_Task statement:_ Rewrite the entries from the start through the line containing "Toggle 是否覆盖烧录密钥 checkbox", inclusive, swapping "checkbox" for "tick box" and keeping everything else the same.

_Data lines:_
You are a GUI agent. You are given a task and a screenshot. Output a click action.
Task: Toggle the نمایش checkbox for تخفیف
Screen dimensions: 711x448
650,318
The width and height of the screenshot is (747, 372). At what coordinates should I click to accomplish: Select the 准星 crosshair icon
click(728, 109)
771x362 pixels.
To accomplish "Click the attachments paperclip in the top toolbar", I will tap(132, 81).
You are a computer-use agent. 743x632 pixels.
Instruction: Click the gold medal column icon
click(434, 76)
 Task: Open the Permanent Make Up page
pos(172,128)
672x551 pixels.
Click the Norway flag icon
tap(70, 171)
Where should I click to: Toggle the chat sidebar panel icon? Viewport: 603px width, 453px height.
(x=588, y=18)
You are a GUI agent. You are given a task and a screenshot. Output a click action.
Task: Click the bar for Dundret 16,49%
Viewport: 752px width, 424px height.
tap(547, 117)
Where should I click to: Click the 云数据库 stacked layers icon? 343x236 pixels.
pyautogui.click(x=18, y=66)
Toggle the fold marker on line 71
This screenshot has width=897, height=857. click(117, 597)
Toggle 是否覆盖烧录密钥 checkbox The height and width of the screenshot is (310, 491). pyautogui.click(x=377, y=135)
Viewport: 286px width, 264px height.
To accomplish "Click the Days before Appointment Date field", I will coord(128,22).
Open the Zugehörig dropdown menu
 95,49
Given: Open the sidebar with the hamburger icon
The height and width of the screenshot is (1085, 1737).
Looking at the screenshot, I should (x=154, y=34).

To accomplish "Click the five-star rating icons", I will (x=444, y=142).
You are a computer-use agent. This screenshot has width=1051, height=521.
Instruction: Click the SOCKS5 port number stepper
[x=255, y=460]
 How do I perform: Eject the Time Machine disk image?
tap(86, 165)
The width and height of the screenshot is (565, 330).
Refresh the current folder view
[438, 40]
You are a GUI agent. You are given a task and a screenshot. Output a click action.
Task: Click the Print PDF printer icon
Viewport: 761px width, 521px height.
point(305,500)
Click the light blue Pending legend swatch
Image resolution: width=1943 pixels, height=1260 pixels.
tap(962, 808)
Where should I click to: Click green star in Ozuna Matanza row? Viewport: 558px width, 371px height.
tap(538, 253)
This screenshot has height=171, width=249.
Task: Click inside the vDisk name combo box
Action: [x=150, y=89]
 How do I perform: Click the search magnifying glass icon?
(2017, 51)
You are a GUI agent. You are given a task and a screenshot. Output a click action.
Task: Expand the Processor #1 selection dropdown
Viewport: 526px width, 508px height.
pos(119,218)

_Solution:_
You are a GUI agent. You are given a task and a screenshot. Output a click action.
Task: Toggle the نمایش tick box for تخفیف
Screen dimensions: 711x448
650,318
The width and height of the screenshot is (747, 372). At what coordinates should I click to accomplish: Select the 准星 crosshair icon
click(728, 109)
771x362 pixels.
To accomplish "Click the attachments paperclip in the top toolbar", I will tap(132, 81).
You are a computer-use agent. 743x632 pixels.
Instruction: Click the gold medal column icon
click(434, 76)
 Task: Open the Permanent Make Up page
pos(172,128)
672x551 pixels.
Click the Norway flag icon
tap(70, 171)
Where should I click to: Toggle the chat sidebar panel icon? Viewport: 603px width, 453px height.
(x=588, y=18)
You are a GUI agent. You are given a task and a screenshot. Output a click action.
Task: Click the bar for Dundret 16,49%
Viewport: 752px width, 424px height.
tap(547, 117)
Where should I click to: Click the 云数据库 stacked layers icon? 343x236 pixels.
pyautogui.click(x=18, y=66)
Toggle the fold marker on line 71
This screenshot has width=897, height=857. click(117, 597)
Toggle 是否覆盖烧录密钥 tick box The height and width of the screenshot is (310, 491). pyautogui.click(x=377, y=135)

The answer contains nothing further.